■ **Fragmento facilitado**:
/---

Se atribuye este tipo de afición a las personas iletradas, a la gente del común que carece de capacidades para el entendimiento de sus entornos, pero estamos ante un fenómeno igualmente protagonizado por individuos a quienes se califica de cultos, o de quienes se puede asegurar que poseen herramientas racionales para manejarse con propiedad frente a sus desafíos. Quizá no esperen el dictamen que brota de la cabeza de los asnos, pero se ponen frente a la bola de cristal, acuden a la gitana que hace pronósticos o a la luz de las cartas del tarot. Para no pasar por bárbaros, ni por sujetos esencialmente débiles, ni por tontos sin remedio, buena parte de ellos se refugia o se ha refugiado en el parapeto de la astrología. Como ha sido legitimada por la palabra de letrados aclamados por la ortodoxia, desde San Agustín y Santo Tomás, o por la autoridad de Paracelso y ahora por el prestigio de los telescopios, en los tiempos modernos la astrología se vuelve brújula de individuos cultivados que, a pesar de sus estudios formales, no viven tranquilos sin escrutar el cielo. Para que no se ruboricen ahora los azarados clientes del astrólogo del barrio, sépase que Maquiavelo, ese maestro con los pies tan asentados en la tierra, se hizo una carta astral antes de entrevistarse con el temible César Borgia; y que los Papas Julio II y León X fijaron los días de sus coronaciones después de leer el mapa del firmamento; y que Cosme de Médici, banquero de postín y mecenas de las artes, negó importantes préstamos un martes porque no vio los acostumbrados luceros del lunes. Figuras del Renacimiento, protagonistas cimeros de la Historia Universal, disipaban sus miedos con el auxilio de las estrellas.
No se atormenten, por lo tanto, los crédulos lectores de horóscopos que abundan en la actualidad, o los compradores de los almanaques de futurología que comenzaron a publicarse en el siglo XIX y todavía tienen lectores entusiastas. No están solos en unas vacilaciones que pueden ser intensas porque no saben si sanarán mañana, o si saldrán de la pobreza, o si el jefe los echa del trabajo, o si el matrimonio se endereza, o si la muerte no tendrá prisa, o si se libran del malhadado gobierno de turno. Mientras unos siguen las retrogradaciones de Mercurio, otros, debido a que son presas de miedos que se asemejan como gotas de agua, acuden a sortilegios que parecen más rústicos. Lo cual incluye a los actuales habitantes de Miraflores, desde luego, aferrados a sus babalaos y petrificados ante las incógnitas del mañana. “El futuro es un dragón espantoso”, escribió Martín Lutero. Pero espantoso para todos.
Ya antes había escrito yo de todo esto, pero lo desentierro porque entre los estudiosos del dragón están, de manera aparentemente escrupulosa y científica, buena parte de los encuestadores venezolanos de nuestra actualidad. En especial cuando hacen averiguaciones triviales sobre precandidaturas, es decir, sobre dragoncitos que no existirán mañana. Porque, sin necesidad de adivinaciones, ¿no habrá solo un sobreviviente ante una docena de cadáveres, o de nominados maltrechos?

\---

■ **Conjunto de entradas**:
/---

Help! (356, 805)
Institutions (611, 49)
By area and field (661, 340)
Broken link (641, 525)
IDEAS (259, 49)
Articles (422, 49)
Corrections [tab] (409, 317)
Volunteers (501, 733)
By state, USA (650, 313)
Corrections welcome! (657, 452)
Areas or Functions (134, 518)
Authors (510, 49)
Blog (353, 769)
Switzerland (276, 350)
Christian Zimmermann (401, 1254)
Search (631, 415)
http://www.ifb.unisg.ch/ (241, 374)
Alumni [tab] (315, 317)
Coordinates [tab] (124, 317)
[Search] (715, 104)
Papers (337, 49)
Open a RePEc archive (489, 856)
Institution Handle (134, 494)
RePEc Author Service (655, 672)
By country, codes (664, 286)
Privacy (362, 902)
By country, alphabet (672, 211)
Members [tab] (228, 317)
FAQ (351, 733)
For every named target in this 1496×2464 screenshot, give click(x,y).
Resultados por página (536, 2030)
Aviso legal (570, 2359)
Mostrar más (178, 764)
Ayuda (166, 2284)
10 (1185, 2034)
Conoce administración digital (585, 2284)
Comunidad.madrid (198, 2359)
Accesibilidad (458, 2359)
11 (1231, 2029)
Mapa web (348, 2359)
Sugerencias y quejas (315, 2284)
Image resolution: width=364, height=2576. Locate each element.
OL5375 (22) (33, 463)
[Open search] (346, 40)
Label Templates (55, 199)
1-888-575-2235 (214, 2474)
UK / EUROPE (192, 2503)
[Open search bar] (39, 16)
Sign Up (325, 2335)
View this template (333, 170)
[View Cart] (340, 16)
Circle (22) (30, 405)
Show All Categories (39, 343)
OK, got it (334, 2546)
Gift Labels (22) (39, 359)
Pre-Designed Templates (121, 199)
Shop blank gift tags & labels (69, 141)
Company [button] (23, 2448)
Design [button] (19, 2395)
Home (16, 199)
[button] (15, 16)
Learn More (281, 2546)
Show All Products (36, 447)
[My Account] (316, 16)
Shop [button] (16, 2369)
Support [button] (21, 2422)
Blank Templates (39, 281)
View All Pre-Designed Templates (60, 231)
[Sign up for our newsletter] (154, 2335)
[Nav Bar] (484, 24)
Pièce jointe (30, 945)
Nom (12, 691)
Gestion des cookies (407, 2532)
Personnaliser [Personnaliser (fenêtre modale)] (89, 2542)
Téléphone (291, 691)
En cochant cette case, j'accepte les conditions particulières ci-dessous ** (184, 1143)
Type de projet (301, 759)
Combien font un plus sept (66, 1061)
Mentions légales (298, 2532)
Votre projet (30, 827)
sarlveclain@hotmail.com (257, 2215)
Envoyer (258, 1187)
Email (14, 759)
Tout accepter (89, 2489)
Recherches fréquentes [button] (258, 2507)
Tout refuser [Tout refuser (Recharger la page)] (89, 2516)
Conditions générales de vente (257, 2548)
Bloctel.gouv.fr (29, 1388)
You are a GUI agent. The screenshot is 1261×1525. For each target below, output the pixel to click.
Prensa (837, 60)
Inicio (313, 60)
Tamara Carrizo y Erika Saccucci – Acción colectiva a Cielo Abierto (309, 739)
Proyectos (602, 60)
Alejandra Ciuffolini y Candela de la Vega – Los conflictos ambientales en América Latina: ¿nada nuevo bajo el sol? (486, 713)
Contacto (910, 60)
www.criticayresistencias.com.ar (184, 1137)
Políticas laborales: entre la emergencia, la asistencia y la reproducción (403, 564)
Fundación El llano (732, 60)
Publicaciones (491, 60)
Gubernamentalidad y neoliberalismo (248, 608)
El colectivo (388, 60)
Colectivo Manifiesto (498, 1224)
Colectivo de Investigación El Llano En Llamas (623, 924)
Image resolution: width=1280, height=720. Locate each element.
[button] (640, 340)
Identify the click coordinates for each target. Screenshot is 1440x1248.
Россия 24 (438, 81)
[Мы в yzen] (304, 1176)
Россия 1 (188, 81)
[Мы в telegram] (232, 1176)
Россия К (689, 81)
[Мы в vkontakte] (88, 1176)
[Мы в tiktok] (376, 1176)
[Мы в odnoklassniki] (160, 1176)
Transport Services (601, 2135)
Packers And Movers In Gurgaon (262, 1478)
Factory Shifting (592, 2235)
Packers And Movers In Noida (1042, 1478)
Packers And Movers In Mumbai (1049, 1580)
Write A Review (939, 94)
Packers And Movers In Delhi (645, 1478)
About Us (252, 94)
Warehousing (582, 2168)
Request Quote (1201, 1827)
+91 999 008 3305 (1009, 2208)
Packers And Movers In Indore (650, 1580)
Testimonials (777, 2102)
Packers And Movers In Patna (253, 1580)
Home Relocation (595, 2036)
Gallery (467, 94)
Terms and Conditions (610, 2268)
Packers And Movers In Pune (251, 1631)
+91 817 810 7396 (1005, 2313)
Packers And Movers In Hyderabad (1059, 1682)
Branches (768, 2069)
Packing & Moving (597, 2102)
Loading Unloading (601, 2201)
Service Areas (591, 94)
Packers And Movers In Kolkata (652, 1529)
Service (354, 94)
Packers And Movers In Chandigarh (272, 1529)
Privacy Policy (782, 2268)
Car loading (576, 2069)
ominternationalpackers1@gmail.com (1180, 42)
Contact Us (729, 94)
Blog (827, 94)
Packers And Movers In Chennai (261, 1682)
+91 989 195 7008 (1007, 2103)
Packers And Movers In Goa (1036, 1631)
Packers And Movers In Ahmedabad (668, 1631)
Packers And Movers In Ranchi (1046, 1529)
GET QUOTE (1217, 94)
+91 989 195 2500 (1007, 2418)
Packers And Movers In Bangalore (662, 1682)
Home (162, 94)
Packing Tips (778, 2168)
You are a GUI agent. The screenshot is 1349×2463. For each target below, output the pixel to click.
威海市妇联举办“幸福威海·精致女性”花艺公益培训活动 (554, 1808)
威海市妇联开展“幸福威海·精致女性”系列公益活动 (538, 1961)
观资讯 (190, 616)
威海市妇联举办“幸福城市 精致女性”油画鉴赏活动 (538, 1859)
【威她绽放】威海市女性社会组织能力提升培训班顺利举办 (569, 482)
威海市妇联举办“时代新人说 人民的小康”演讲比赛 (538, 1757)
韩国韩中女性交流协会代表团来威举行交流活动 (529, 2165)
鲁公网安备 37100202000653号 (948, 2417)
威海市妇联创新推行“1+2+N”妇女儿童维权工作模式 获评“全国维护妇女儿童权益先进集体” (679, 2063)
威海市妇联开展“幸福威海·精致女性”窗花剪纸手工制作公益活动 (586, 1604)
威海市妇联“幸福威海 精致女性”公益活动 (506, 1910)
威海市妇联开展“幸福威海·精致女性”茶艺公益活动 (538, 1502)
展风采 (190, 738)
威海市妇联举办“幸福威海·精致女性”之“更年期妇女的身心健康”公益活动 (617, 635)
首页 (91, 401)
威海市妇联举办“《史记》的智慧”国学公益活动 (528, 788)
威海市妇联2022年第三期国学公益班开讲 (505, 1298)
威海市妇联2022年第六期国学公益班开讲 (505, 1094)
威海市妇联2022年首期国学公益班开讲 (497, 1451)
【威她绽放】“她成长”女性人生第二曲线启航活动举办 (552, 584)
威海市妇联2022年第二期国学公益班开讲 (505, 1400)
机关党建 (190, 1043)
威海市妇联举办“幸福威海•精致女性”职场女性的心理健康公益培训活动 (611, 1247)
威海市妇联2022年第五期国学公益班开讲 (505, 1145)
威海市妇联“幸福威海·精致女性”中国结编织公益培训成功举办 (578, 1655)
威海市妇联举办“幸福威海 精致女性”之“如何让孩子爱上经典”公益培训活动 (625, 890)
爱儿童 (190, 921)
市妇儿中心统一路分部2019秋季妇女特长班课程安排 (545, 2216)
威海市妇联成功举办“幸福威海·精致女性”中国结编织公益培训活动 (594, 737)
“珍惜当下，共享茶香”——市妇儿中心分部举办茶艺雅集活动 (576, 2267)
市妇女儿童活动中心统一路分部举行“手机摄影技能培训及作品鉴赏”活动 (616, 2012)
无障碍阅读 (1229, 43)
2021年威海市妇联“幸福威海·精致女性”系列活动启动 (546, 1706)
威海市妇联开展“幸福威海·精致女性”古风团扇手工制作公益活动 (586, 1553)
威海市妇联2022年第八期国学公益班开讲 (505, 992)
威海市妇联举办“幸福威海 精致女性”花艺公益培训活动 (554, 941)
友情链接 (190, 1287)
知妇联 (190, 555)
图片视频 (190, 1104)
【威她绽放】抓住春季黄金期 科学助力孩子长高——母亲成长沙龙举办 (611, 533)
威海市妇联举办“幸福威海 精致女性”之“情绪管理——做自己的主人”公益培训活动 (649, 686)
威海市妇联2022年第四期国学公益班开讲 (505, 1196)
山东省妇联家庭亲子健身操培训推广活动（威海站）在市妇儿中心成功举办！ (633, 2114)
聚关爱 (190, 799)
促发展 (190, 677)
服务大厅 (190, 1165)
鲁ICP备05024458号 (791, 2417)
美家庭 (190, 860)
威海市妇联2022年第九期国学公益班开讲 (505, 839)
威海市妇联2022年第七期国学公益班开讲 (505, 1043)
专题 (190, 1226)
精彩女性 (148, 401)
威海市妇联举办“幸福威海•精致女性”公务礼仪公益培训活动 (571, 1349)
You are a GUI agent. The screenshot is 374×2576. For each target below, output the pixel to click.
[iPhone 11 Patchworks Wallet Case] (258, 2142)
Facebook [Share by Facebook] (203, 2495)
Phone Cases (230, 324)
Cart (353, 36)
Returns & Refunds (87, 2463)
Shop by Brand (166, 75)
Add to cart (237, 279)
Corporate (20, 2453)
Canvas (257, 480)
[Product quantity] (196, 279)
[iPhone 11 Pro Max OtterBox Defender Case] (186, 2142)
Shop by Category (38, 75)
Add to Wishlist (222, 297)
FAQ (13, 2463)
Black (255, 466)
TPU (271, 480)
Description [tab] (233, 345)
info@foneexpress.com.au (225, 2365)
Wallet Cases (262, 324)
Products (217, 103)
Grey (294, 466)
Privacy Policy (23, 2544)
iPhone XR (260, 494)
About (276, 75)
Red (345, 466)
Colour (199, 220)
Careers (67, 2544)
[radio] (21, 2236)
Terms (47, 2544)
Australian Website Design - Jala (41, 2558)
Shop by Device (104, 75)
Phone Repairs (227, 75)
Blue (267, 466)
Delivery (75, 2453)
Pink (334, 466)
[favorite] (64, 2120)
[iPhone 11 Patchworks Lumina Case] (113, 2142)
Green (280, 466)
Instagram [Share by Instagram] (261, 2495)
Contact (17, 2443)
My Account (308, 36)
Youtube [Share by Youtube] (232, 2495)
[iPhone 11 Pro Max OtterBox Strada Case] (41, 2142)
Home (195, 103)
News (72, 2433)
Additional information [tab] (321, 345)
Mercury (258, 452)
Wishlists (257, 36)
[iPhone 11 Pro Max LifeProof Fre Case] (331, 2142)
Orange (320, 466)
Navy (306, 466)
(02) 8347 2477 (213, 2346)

\---

■ **Tarea asignada 1**: Enumera las figuras del Renacimiento que, según el fragmento, consultaron los astros antes de actuar.
■ **Tarea asignada 2**: Reproduce el fragmento entre “Ya antes había” y “de nominados maltrechos?”, ambos incluidos.

■ **Solución del ejercicio 1**: Maquiavelo, el papa Julio II, el papa León X y Cosme de Médici.

■ **Solución del ejercicio 2**:
Ya antes había escrito yo de todo esto, pero lo desentierro porque entre los estudiosos del dragón están, de manera aparentemente escrupulosa y científica, buena parte de los encuestadores venezolanos de nuestra actualidad. En especial cuando hacen averiguaciones triviales sobre precandidaturas, es decir, sobre dragoncitos que no existirán mañana. Porque, sin necesidad de adivinaciones, ¿no habrá solo un sobreviviente ante una docena de cadáveres, o de nominados maltrechos?